Sample size was variable among studies with the smallest having a total sample size of 217(14) and the largest with over 252,000(18). (Table 1) A majority of studies (n=24) utilized hospital/clinic-based controls. However, only 6 studies employed a matched design with use of pre-specified criteria to match cases to controls(5, 6, 13, 18, 24, 44).
Eighteen studies had an estimate of DM risk among individuals with HCV infection in comparison to individuals without infection(5–13, 16, 18, 23, 24, 28, 30, 42, 46, 47). (Table 1) Fifteen had ORs(5–13, 23, 24, 28, 30, 47), while another three had HRs(16, 42, 46). Results of meta-analyses stratified by specific type of risk estimate are provided below.
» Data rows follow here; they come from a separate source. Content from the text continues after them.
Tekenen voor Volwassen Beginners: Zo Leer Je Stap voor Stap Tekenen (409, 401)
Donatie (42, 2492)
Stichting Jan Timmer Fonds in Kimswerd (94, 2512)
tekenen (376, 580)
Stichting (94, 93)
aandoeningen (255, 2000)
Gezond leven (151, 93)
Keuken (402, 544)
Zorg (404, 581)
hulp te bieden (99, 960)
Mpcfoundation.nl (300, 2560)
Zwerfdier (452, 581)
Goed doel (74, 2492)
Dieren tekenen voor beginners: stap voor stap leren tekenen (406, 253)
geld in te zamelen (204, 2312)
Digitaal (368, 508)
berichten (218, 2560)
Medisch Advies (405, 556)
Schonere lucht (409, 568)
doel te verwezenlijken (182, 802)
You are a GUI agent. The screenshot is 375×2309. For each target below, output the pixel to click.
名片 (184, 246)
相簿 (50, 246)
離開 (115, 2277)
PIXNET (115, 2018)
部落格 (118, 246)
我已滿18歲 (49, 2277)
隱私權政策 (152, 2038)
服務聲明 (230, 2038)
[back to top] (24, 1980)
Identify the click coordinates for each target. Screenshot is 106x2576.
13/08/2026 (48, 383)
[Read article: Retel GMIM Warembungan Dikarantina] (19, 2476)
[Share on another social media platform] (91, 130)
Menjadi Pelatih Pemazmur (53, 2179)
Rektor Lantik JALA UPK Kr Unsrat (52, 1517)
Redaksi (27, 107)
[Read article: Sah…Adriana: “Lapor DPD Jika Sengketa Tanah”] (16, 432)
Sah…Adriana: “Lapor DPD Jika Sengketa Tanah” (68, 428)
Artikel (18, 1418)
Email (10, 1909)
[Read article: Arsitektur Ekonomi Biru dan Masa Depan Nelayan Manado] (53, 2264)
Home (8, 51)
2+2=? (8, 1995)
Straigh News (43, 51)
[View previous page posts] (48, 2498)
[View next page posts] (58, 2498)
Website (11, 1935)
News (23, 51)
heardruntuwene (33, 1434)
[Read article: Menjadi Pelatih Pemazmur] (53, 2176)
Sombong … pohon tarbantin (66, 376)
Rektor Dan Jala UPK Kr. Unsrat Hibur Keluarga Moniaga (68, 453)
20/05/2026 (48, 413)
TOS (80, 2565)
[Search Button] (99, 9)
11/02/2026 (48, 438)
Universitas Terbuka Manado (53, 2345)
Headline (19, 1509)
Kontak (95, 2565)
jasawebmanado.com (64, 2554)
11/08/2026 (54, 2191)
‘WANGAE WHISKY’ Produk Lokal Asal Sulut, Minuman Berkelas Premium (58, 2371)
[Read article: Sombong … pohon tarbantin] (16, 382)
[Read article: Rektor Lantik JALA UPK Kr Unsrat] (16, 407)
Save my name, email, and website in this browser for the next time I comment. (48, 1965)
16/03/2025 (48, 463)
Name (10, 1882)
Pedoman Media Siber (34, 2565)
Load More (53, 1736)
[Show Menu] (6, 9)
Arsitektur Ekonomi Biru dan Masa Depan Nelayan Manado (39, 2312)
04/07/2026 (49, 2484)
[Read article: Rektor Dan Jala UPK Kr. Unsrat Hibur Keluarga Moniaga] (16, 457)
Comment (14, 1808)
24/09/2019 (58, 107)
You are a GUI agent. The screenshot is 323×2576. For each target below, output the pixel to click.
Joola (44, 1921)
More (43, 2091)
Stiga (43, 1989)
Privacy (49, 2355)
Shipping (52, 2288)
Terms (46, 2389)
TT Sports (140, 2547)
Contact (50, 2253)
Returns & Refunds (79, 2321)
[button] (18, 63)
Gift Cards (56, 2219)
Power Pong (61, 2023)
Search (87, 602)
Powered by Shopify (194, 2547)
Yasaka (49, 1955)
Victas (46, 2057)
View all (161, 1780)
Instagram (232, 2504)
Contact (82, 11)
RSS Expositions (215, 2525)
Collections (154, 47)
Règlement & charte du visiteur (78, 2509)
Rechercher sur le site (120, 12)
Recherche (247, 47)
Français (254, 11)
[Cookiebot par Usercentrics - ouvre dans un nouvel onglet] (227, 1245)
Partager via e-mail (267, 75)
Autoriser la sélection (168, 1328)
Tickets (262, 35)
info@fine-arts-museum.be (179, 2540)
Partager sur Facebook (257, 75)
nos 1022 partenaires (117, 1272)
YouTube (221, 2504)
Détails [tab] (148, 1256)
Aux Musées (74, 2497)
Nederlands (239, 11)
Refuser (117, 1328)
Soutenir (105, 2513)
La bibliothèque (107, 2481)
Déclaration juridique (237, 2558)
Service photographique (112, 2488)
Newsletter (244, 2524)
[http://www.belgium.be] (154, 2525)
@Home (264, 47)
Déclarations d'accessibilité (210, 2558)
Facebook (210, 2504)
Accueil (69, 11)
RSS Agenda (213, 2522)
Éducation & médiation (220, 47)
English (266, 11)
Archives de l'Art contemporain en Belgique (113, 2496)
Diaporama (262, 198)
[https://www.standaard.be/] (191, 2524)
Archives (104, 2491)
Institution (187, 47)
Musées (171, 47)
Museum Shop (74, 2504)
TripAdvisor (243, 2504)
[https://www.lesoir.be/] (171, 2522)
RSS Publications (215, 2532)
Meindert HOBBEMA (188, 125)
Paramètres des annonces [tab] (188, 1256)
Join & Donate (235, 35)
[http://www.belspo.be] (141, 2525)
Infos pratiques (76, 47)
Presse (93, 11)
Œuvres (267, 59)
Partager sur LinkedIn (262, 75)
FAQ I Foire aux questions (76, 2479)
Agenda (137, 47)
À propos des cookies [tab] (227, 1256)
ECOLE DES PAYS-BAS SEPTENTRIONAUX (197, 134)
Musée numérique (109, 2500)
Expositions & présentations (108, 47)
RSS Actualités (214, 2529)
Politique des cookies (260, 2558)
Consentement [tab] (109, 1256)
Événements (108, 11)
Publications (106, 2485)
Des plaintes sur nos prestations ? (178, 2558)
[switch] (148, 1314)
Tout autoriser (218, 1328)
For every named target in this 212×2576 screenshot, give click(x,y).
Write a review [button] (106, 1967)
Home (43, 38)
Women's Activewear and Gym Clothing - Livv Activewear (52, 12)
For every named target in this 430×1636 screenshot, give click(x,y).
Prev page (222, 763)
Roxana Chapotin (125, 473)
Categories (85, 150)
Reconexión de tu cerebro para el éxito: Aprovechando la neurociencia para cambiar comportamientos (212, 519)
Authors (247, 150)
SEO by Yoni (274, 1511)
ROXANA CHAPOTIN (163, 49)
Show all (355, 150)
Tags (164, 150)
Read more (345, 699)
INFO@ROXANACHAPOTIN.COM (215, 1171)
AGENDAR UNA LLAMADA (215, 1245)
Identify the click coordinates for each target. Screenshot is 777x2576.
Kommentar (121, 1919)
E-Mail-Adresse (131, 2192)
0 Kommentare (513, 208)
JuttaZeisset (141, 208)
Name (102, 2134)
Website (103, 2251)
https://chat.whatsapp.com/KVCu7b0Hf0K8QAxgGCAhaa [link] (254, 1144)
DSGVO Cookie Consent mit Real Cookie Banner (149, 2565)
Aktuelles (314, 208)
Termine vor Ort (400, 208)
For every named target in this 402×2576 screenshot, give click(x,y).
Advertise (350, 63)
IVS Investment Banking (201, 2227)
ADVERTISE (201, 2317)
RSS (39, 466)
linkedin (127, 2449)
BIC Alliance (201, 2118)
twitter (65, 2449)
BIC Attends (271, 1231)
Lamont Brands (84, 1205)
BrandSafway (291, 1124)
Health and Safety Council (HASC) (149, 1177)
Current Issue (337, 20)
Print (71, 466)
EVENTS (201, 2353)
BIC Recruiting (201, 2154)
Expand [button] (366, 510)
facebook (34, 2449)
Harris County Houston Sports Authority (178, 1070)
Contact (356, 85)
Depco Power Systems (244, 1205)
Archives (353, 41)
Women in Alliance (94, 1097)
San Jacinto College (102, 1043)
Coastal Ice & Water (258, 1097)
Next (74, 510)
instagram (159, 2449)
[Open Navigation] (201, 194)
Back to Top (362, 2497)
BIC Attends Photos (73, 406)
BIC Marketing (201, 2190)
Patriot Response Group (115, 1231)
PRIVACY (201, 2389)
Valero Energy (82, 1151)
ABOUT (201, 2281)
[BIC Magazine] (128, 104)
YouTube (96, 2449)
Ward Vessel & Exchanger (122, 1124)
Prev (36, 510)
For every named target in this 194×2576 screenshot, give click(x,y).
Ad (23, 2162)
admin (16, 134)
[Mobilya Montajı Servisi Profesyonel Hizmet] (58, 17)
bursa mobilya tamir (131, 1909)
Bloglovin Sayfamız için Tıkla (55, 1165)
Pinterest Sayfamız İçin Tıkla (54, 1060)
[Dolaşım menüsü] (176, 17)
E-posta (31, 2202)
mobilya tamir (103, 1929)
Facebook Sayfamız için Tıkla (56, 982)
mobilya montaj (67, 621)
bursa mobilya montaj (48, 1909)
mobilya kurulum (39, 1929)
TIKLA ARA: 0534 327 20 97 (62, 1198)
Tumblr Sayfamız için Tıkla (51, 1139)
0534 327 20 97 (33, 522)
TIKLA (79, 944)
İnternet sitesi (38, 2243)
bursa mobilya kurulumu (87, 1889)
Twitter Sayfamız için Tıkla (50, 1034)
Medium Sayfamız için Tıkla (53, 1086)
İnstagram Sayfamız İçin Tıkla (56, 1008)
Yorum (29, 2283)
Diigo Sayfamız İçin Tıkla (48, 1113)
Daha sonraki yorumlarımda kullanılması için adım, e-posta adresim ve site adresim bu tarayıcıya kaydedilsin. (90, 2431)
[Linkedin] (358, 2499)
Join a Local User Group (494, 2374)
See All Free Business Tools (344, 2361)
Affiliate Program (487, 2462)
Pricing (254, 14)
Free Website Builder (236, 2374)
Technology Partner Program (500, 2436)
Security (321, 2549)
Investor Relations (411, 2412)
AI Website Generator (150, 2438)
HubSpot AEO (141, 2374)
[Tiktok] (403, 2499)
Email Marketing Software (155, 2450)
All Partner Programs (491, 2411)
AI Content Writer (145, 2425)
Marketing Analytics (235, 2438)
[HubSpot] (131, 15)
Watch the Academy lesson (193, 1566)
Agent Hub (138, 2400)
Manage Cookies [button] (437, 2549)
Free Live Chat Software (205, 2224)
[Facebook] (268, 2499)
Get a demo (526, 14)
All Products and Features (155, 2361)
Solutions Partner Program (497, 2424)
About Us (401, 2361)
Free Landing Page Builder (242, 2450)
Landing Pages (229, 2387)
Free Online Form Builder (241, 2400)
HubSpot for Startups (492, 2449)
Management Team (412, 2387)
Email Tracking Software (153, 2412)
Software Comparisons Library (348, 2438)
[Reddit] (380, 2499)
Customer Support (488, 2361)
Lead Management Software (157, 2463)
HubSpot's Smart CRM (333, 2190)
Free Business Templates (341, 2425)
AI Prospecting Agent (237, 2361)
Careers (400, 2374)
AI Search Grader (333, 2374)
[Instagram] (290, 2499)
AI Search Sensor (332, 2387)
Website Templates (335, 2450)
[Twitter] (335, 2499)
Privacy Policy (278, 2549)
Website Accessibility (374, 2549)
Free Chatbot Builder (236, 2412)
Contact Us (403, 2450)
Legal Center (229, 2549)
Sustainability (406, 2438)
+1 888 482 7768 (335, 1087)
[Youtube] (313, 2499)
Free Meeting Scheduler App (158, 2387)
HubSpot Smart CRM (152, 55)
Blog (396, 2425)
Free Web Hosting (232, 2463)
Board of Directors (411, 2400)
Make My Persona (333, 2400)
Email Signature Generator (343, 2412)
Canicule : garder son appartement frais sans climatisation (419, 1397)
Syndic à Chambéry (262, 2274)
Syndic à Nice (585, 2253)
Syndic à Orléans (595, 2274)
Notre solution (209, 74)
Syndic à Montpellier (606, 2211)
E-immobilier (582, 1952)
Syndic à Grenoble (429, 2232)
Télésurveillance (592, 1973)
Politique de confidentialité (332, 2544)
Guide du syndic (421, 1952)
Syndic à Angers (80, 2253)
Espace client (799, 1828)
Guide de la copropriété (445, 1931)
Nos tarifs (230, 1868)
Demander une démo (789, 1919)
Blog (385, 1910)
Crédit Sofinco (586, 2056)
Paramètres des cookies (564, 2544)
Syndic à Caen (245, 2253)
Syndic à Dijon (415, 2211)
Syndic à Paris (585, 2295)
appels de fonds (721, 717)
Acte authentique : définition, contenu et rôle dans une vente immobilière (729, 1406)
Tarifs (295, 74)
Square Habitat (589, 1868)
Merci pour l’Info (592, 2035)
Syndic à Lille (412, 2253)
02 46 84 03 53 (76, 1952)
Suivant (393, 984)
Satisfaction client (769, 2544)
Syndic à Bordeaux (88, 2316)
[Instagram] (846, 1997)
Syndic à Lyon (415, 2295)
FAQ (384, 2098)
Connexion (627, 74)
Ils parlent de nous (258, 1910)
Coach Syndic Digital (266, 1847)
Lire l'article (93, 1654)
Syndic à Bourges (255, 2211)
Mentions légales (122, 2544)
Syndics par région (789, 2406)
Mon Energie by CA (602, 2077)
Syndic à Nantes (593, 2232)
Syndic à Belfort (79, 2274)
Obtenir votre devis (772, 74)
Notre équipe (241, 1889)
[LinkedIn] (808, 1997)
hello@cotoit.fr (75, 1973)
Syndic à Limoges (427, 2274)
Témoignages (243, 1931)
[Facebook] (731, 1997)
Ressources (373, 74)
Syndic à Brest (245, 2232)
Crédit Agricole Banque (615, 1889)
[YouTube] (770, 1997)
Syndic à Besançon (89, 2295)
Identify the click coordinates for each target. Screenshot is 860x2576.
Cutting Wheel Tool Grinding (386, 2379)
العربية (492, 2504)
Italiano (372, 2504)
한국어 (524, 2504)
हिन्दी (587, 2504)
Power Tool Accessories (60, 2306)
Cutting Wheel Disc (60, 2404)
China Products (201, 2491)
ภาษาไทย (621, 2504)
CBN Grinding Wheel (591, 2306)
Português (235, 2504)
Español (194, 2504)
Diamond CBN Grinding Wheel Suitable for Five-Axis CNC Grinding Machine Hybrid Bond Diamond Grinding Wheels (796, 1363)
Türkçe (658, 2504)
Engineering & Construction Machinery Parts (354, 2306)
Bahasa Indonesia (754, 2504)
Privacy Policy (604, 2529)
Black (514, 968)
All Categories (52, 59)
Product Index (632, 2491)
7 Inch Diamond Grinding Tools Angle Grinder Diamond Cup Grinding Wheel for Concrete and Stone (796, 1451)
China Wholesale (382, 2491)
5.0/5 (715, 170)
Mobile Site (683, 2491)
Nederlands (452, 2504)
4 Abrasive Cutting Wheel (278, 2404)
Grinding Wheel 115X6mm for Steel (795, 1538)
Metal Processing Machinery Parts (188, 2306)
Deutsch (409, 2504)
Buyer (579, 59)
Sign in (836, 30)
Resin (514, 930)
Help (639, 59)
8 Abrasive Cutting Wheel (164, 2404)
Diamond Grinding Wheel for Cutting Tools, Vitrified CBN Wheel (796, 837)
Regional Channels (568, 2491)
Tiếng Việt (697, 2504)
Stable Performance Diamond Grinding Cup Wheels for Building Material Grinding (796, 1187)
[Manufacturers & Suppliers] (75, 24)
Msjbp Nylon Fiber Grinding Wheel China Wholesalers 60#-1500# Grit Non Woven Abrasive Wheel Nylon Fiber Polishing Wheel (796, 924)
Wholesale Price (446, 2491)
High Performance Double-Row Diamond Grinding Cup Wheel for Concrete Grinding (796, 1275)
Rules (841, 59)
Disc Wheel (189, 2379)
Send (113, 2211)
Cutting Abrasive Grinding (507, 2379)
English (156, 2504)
ORs from 14 eligible studies were pooled. (5, 7–13, 18, 23, 24, 28, 30, 47) (Fig 1A) We did not include the single remaining study in our meta-analysis because it was restricted to a very limited subgroup of HCV+ cases with symptomatic mixed cryoglobulinemia(6). As the study by Mehta et al(28) reported ORs for two unique and non-overlapping age-groups, both were able to be used to calculate the pooled estimator. The Marzouk et al study(47) also provided stratified estimates, but with the sub-groups defined by the presence or absence of viremia. However, as both the viremic and non-viremic sub-groups were compared to the same underlying control group, only one of these overlapping ORs could be included in our calculation of the pooled estimator. We therefore used the estimate for the viremic sub-group, representing the majority of the HCV cases, to calculate the pooled estimator.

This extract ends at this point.